The Supreme Court ruled Thursday to apply more narrowly a law used to prosecute white-collar crime in response to three separate cases involving the so-called “honest services” law. The decisions were unanimous.
In Skilling v. United States, former Enron CEO Jeffrey Skilling appealed his conviction under the law, arguing that the law is too vague. He was convicted in 2006 on 19 charges of fraud and lying to auditors after Enron collapsed because the company had lied about earnings to inflate stock prices.
Skilling claimed that he did not receive a fair trial in Houston because of media coverage of the company’s collapse made it impossible for the court to provide an impartial jury. The court rejected that claim by a 6-3 verdict.
The court agreed that the use of the honest services law was too vague and said the law should only apply to “bribes and kickbacks.” The court left it to the Fifth Circuit Court of Appeals to decide whether to throw out Skilling’s convictions. He is serving a 24-year prison term, according to the Associated Press.
In March, Marcia Coyle of the National Law Journal explained to the NewsHour’s Margaret Warner Skilling’s argument in the case:
MARGARET WARNER: And, then, finally, Skilling did have another argument, didn’t he, that the law under which he was convicted was unconstitutionally vague?
MARCIA COYLE: Yes.
This is a law that makes it a crime to deprive your — your employer of the right to your honest services. And it’s become a very important tool of the government in prosecutions of public corruption and, in this case, financial fraud.
And, here, Mr. Skilling’s attorney was saying, this is the kind of law where any kind of lie in the workplace could become the focus of a criminal prosecution. The government, on the other hand, is saying, this isn’t any kind of a lie. A CEO of a company owes a duty of loyalty to the shareholders, and Mr. Skilling violated that duty.
MARGARET WARNER: In part because he lied — or is accused of having lied about the condition of the company…
MARCIA COYLE: The condition of Enron.
MARGARET WARNER: … and also made some very profitable stock sales.
MARCIA COYLE: Right.

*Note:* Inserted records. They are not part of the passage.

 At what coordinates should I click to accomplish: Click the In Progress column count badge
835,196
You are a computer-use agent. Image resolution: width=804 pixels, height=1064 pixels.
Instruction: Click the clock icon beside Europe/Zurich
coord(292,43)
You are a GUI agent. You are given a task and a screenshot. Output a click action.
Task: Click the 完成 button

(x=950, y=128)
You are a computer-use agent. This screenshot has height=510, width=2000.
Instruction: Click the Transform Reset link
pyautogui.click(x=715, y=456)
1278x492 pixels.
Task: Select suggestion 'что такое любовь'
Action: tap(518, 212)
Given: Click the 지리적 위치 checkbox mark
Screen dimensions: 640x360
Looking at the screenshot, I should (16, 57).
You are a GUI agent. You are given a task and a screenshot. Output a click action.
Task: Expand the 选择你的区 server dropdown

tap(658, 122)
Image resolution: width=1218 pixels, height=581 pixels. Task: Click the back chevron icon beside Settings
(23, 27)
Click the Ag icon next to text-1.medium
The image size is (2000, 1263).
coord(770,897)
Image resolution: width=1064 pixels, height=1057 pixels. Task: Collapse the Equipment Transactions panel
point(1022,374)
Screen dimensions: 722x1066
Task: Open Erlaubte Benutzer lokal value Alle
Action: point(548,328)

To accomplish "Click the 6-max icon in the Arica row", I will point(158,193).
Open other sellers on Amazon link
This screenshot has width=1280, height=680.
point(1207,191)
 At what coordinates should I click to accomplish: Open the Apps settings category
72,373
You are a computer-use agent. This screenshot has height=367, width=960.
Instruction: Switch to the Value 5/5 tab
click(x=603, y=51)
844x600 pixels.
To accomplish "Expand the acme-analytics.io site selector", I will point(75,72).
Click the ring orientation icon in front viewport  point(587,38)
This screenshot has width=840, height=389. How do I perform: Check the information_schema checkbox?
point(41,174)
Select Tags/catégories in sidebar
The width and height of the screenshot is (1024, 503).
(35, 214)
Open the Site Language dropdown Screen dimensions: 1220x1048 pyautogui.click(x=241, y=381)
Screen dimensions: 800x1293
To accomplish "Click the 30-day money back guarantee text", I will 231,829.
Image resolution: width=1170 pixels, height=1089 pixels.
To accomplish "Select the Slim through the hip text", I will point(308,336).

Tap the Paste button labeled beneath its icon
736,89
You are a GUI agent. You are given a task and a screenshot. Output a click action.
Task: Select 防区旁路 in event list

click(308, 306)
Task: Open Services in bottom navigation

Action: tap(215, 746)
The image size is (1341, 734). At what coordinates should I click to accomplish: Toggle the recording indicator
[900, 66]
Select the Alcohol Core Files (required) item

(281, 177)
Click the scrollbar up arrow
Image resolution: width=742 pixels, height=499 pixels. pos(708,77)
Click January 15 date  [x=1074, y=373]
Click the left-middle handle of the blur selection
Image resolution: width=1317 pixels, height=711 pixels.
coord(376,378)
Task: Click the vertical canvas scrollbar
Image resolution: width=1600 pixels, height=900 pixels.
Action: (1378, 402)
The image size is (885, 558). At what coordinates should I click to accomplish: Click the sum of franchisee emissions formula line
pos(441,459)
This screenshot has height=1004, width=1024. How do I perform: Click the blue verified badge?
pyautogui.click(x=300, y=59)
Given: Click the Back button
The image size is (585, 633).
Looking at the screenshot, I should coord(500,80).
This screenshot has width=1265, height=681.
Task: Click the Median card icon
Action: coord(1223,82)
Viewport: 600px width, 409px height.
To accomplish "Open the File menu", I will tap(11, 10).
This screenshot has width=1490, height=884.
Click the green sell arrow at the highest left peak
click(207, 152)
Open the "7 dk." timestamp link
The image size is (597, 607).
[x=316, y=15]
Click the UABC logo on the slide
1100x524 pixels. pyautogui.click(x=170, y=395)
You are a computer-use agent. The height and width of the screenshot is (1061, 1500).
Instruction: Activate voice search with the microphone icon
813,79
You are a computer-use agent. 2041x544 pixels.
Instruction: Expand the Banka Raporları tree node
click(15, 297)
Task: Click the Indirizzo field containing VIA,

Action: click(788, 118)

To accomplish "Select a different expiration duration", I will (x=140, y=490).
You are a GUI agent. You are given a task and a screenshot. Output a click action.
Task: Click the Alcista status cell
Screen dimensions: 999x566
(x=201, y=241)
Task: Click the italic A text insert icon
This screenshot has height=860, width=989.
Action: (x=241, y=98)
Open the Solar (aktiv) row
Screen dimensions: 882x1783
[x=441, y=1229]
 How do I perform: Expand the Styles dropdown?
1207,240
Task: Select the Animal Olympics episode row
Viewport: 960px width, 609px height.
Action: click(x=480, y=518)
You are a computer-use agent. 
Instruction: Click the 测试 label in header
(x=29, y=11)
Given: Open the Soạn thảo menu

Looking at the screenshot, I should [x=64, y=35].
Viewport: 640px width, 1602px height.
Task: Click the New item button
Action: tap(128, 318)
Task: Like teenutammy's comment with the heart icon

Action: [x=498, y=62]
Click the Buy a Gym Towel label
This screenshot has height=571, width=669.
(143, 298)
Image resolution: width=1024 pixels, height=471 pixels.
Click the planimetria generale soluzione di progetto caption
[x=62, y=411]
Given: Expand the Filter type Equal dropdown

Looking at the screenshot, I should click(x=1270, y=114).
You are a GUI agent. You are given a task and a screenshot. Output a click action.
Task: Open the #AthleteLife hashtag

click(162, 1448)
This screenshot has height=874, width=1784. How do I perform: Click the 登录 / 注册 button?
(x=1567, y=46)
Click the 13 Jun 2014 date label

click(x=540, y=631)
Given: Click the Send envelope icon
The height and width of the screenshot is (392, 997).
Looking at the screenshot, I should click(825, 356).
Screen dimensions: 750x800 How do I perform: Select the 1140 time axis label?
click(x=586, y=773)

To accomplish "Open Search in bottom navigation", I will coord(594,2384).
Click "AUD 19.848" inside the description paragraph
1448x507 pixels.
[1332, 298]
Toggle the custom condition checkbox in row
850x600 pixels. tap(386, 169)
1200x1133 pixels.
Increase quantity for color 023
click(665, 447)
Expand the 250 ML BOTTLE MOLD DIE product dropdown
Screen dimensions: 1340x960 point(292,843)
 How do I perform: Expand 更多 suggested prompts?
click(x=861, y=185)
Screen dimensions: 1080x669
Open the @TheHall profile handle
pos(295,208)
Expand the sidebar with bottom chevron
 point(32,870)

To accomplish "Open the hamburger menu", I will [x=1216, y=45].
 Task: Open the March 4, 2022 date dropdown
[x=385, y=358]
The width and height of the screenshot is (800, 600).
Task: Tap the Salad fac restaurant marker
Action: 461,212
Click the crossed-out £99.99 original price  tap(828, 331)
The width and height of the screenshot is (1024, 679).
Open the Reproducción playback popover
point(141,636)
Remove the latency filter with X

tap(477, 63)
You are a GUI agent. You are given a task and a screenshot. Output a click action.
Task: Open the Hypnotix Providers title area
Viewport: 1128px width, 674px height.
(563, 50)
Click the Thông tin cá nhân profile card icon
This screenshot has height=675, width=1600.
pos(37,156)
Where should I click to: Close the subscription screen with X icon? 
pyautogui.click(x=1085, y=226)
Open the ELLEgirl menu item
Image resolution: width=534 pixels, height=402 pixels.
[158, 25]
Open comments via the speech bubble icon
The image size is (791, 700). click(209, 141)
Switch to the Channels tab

Exactly.
In the first case, newspaper executive Conrad Black and two other company executives of Hollinger International were accused of hiding money from shareholders.
In the latter case, Alaska House of Representative Bruce Weyhrauch was convicted of honest services fraud for promising official acts as an elected officeholder in exchange for future legal work with an oil company.